▶ _WHAT THIS TASK INVOLVES_: Copy the material below again, starting at the line that has "Where should I click to: Open Nelly" and going through the end, but switch "screenshot" to "image" and leave out the pictures.

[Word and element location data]
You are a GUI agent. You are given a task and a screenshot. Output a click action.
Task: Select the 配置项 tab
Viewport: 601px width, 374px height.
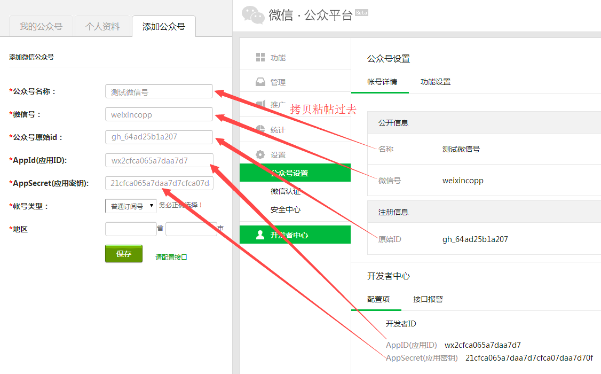378,299
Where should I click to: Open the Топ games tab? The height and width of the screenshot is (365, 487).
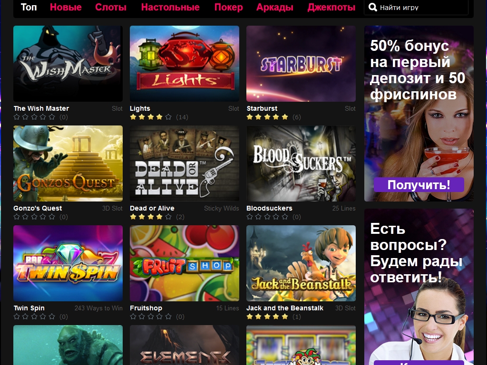tap(29, 7)
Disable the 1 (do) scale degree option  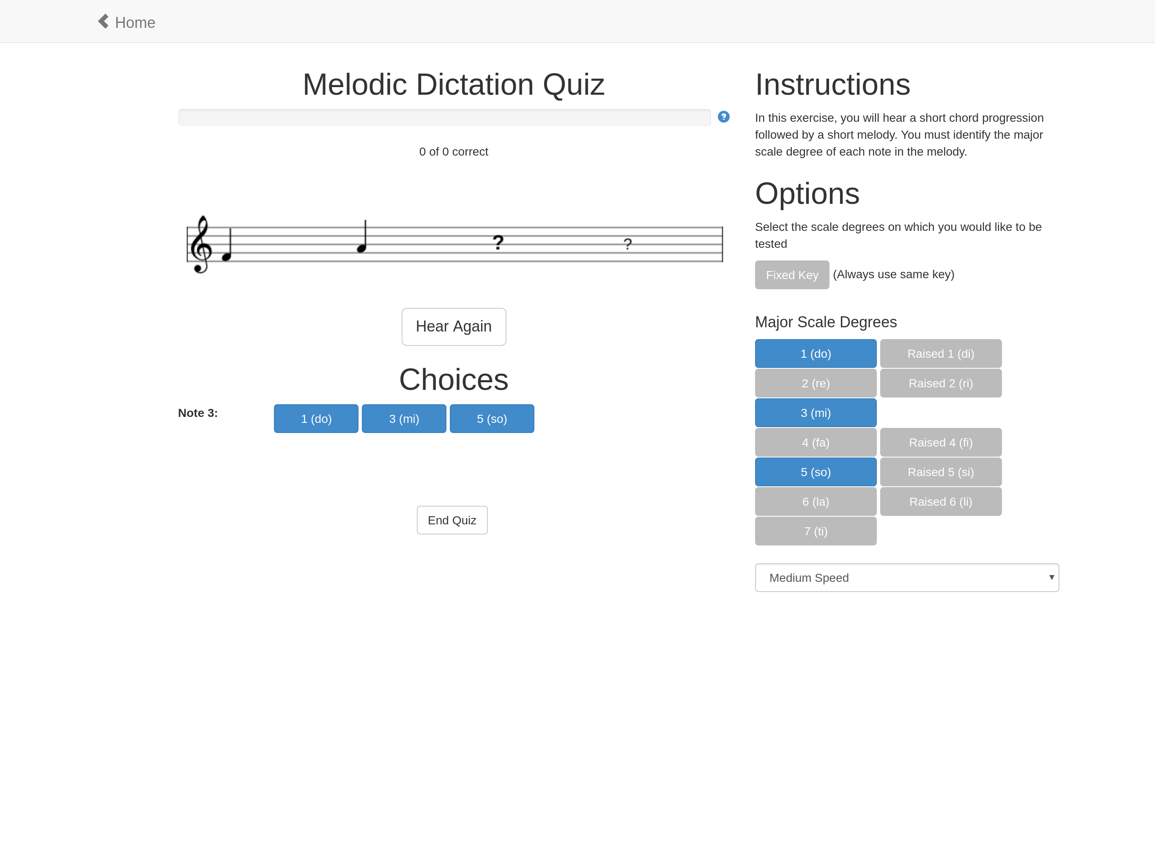tap(815, 354)
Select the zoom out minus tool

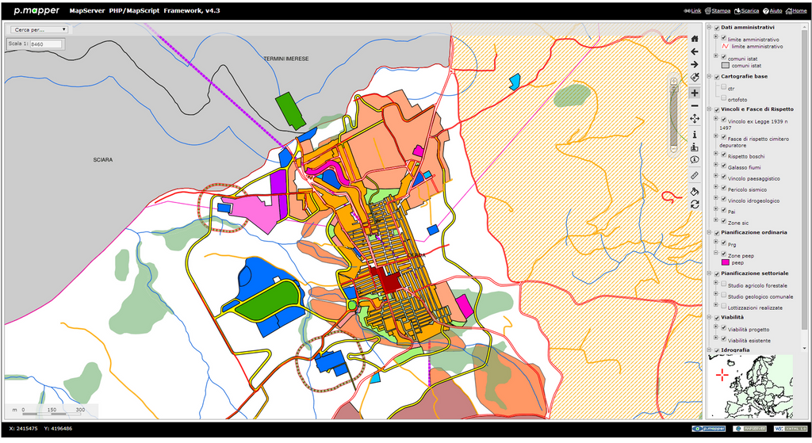[x=695, y=105]
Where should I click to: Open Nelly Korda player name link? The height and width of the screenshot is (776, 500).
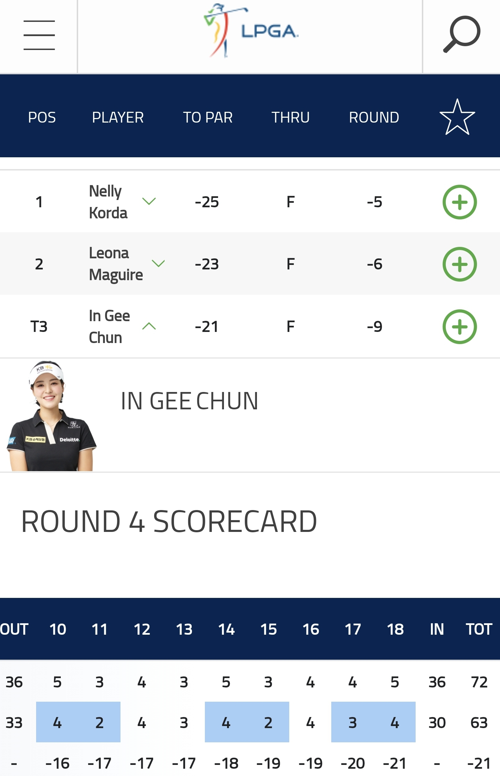[108, 202]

▶ _SOLUTION TO THIS TASK_:
Where should I click to: Open Nelly Korda player name link? The height and width of the image is (776, 500).
[108, 202]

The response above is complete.